◆ **DIRECTIONS FOR THIS TASK**:
An exact, complete copy of the entries is what is needed.

Stored items
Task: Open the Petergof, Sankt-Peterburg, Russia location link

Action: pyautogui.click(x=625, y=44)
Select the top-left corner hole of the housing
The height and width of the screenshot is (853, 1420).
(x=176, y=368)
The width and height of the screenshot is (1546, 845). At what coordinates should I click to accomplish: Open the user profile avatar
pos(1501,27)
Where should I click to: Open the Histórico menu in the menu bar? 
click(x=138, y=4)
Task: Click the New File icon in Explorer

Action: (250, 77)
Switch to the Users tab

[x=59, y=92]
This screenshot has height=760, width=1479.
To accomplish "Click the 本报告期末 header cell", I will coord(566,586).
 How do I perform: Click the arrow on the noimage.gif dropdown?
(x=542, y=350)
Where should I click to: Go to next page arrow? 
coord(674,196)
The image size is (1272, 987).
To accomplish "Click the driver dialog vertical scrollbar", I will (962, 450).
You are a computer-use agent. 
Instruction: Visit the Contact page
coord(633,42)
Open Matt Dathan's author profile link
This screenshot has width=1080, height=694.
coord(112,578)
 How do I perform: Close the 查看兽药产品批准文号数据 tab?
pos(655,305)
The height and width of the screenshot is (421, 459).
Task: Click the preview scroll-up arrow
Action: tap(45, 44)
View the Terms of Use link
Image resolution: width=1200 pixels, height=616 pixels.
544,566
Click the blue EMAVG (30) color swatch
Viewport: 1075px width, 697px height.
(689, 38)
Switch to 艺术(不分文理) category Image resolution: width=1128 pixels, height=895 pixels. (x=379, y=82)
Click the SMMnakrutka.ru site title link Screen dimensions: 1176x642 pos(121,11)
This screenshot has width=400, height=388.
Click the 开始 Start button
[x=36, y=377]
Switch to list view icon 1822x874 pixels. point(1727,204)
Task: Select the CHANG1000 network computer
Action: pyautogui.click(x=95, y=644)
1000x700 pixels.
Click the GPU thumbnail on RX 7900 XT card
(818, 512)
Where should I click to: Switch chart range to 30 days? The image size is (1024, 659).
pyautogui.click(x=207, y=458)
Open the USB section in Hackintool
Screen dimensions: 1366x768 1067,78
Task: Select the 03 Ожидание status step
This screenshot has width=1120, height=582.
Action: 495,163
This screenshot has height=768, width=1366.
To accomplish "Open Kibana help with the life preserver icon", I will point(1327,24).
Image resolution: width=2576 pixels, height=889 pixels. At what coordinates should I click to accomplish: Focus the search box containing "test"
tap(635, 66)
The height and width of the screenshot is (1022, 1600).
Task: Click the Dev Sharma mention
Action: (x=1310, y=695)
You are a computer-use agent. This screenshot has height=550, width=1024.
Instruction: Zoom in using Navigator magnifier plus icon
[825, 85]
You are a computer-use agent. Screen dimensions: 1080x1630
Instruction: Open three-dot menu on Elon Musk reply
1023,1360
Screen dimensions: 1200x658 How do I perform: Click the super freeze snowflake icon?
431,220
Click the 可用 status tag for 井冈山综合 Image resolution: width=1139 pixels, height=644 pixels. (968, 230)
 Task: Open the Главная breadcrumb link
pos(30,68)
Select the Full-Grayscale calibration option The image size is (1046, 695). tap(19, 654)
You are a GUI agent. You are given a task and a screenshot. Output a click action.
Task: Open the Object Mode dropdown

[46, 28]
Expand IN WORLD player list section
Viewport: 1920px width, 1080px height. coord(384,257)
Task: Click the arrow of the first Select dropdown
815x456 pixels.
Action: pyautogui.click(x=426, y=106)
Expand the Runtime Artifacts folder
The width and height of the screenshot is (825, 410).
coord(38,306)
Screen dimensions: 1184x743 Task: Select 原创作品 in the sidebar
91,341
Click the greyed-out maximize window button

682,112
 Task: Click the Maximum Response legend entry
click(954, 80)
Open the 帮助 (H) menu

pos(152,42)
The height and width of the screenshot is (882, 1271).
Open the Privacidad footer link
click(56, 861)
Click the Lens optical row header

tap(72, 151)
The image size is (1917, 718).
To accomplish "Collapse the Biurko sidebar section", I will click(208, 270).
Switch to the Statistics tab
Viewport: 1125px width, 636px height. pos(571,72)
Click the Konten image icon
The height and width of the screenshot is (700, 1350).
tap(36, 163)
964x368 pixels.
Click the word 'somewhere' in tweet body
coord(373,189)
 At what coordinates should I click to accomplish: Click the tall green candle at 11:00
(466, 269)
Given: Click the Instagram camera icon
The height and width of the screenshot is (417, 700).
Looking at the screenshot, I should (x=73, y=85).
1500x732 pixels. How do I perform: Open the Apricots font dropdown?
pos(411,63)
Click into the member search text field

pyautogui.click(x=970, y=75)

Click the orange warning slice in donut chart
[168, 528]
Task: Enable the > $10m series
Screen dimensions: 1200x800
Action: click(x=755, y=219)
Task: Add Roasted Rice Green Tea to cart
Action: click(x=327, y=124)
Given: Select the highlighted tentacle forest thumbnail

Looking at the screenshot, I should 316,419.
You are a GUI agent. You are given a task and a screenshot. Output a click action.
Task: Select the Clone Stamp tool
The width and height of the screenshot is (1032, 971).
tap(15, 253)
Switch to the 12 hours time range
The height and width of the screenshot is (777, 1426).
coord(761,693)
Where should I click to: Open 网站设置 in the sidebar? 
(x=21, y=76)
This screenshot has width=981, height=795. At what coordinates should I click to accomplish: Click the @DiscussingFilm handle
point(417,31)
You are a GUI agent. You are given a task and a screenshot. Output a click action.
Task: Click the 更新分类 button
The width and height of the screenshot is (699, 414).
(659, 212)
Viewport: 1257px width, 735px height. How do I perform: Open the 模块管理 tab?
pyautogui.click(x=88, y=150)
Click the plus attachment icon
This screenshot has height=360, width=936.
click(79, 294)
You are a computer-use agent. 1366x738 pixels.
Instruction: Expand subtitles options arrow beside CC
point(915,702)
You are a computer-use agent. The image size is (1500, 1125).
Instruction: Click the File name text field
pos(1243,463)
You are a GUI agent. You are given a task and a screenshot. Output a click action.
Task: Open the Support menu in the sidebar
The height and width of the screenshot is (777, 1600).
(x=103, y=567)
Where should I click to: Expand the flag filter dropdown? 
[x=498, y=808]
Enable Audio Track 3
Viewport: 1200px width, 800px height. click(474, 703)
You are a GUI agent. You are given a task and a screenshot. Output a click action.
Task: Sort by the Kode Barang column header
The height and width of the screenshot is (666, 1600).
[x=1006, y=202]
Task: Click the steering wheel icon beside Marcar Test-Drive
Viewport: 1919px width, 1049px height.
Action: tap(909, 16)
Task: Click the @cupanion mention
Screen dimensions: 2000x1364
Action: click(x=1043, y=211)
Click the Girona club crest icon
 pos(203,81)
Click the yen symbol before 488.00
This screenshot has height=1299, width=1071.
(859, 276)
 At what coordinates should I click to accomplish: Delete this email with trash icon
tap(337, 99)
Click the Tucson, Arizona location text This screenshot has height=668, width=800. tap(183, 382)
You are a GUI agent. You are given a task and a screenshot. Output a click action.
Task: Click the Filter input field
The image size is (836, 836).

◆ **YOUR RESPONSE**:
Task: Open the Petergof, Sankt-Peterburg, Russia location link

Action: pyautogui.click(x=625, y=44)
Select the top-left corner hole of the housing
The height and width of the screenshot is (853, 1420).
(x=176, y=368)
The width and height of the screenshot is (1546, 845). At what coordinates should I click to accomplish: Open the user profile avatar
pos(1501,27)
Where should I click to: Open the Histórico menu in the menu bar? 
click(x=138, y=4)
Task: Click the New File icon in Explorer

Action: (250, 77)
Switch to the Users tab

[x=59, y=92]
This screenshot has height=760, width=1479.
To accomplish "Click the 本报告期末 header cell", I will coord(566,586).
 How do I perform: Click the arrow on the noimage.gif dropdown?
(x=542, y=350)
Where should I click to: Go to next page arrow? 
coord(674,196)
The image size is (1272, 987).
To accomplish "Click the driver dialog vertical scrollbar", I will (962, 450).
You are a computer-use agent. 
Instruction: Visit the Contact page
coord(633,42)
Open Matt Dathan's author profile link
This screenshot has width=1080, height=694.
coord(112,578)
 How do I perform: Close the 查看兽药产品批准文号数据 tab?
pos(655,305)
The height and width of the screenshot is (421, 459).
Task: Click the preview scroll-up arrow
Action: tap(45, 44)
View the Terms of Use link
Image resolution: width=1200 pixels, height=616 pixels.
544,566
Click the blue EMAVG (30) color swatch
Viewport: 1075px width, 697px height.
(689, 38)
Switch to 艺术(不分文理) category Image resolution: width=1128 pixels, height=895 pixels. (x=379, y=82)
Click the SMMnakrutka.ru site title link Screen dimensions: 1176x642 pos(121,11)
This screenshot has width=400, height=388.
Click the 开始 Start button
[x=36, y=377]
Switch to list view icon 1822x874 pixels. point(1727,204)
Task: Select the CHANG1000 network computer
Action: pyautogui.click(x=95, y=644)
1000x700 pixels.
Click the GPU thumbnail on RX 7900 XT card
(818, 512)
Where should I click to: Switch chart range to 30 days? The image size is (1024, 659).
pyautogui.click(x=207, y=458)
Open the USB section in Hackintool
Screen dimensions: 1366x768 1067,78
Task: Select the 03 Ожидание status step
This screenshot has width=1120, height=582.
Action: 495,163
This screenshot has height=768, width=1366.
To accomplish "Open Kibana help with the life preserver icon", I will point(1327,24).
Image resolution: width=2576 pixels, height=889 pixels. At what coordinates should I click to accomplish: Focus the search box containing "test"
tap(635, 66)
The height and width of the screenshot is (1022, 1600).
Task: Click the Dev Sharma mention
Action: (x=1310, y=695)
You are a computer-use agent. This screenshot has height=550, width=1024.
Instruction: Zoom in using Navigator magnifier plus icon
[825, 85]
You are a computer-use agent. Screen dimensions: 1080x1630
Instruction: Open three-dot menu on Elon Musk reply
1023,1360
Screen dimensions: 1200x658 How do I perform: Click the super freeze snowflake icon?
431,220
Click the 可用 status tag for 井冈山综合 Image resolution: width=1139 pixels, height=644 pixels. (968, 230)
 Task: Open the Главная breadcrumb link
pos(30,68)
Select the Full-Grayscale calibration option The image size is (1046, 695). tap(19, 654)
You are a GUI agent. You are given a task and a screenshot. Output a click action.
Task: Open the Object Mode dropdown

[46, 28]
Expand IN WORLD player list section
Viewport: 1920px width, 1080px height. coord(384,257)
Task: Click the arrow of the first Select dropdown
815x456 pixels.
Action: pyautogui.click(x=426, y=106)
Expand the Runtime Artifacts folder
The width and height of the screenshot is (825, 410).
coord(38,306)
Screen dimensions: 1184x743 Task: Select 原创作品 in the sidebar
91,341
Click the greyed-out maximize window button

682,112
 Task: Click the Maximum Response legend entry
click(954, 80)
Open the 帮助 (H) menu

pos(152,42)
The height and width of the screenshot is (882, 1271).
Open the Privacidad footer link
click(56, 861)
Click the Lens optical row header

tap(72, 151)
The image size is (1917, 718).
To accomplish "Collapse the Biurko sidebar section", I will click(208, 270).
Switch to the Statistics tab
Viewport: 1125px width, 636px height. pos(571,72)
Click the Konten image icon
The height and width of the screenshot is (700, 1350).
tap(36, 163)
964x368 pixels.
Click the word 'somewhere' in tweet body
coord(373,189)
 At what coordinates should I click to accomplish: Click the tall green candle at 11:00
(466, 269)
Given: Click the Instagram camera icon
The height and width of the screenshot is (417, 700).
Looking at the screenshot, I should (x=73, y=85).
1500x732 pixels. How do I perform: Open the Apricots font dropdown?
pos(411,63)
Click into the member search text field

pyautogui.click(x=970, y=75)

Click the orange warning slice in donut chart
[168, 528]
Task: Enable the > $10m series
Screen dimensions: 1200x800
Action: click(x=755, y=219)
Task: Add Roasted Rice Green Tea to cart
Action: click(x=327, y=124)
Given: Select the highlighted tentacle forest thumbnail

Looking at the screenshot, I should 316,419.
You are a GUI agent. You are given a task and a screenshot. Output a click action.
Task: Select the Clone Stamp tool
The width and height of the screenshot is (1032, 971).
tap(15, 253)
Switch to the 12 hours time range
The height and width of the screenshot is (777, 1426).
coord(761,693)
Where should I click to: Open 网站设置 in the sidebar? 
(x=21, y=76)
This screenshot has width=981, height=795. At what coordinates should I click to accomplish: Click the @DiscussingFilm handle
point(417,31)
You are a GUI agent. You are given a task and a screenshot. Output a click action.
Task: Click the 更新分类 button
The width and height of the screenshot is (699, 414).
(659, 212)
Viewport: 1257px width, 735px height. How do I perform: Open the 模块管理 tab?
pyautogui.click(x=88, y=150)
Click the plus attachment icon
This screenshot has height=360, width=936.
click(79, 294)
You are a computer-use agent. 1366x738 pixels.
Instruction: Expand subtitles options arrow beside CC
point(915,702)
You are a computer-use agent. The image size is (1500, 1125).
Instruction: Click the File name text field
pos(1243,463)
You are a GUI agent. You are given a task and a screenshot. Output a click action.
Task: Open the Support menu in the sidebar
The height and width of the screenshot is (777, 1600).
(x=103, y=567)
Where should I click to: Expand the flag filter dropdown? 
[x=498, y=808]
Enable Audio Track 3
Viewport: 1200px width, 800px height. click(474, 703)
You are a GUI agent. You are given a task and a screenshot. Output a click action.
Task: Sort by the Kode Barang column header
The height and width of the screenshot is (666, 1600).
[x=1006, y=202]
Task: Click the steering wheel icon beside Marcar Test-Drive
Viewport: 1919px width, 1049px height.
Action: tap(909, 16)
Task: Click the @cupanion mention
Screen dimensions: 2000x1364
Action: click(x=1043, y=211)
Click the Girona club crest icon
 pos(203,81)
Click the yen symbol before 488.00
This screenshot has height=1299, width=1071.
(859, 276)
 At what coordinates should I click to accomplish: Delete this email with trash icon
tap(337, 99)
Click the Tucson, Arizona location text This screenshot has height=668, width=800. tap(183, 382)
You are a GUI agent. You are given a task and a screenshot. Output a click action.
Task: Click the Filter input field
The image size is (836, 836).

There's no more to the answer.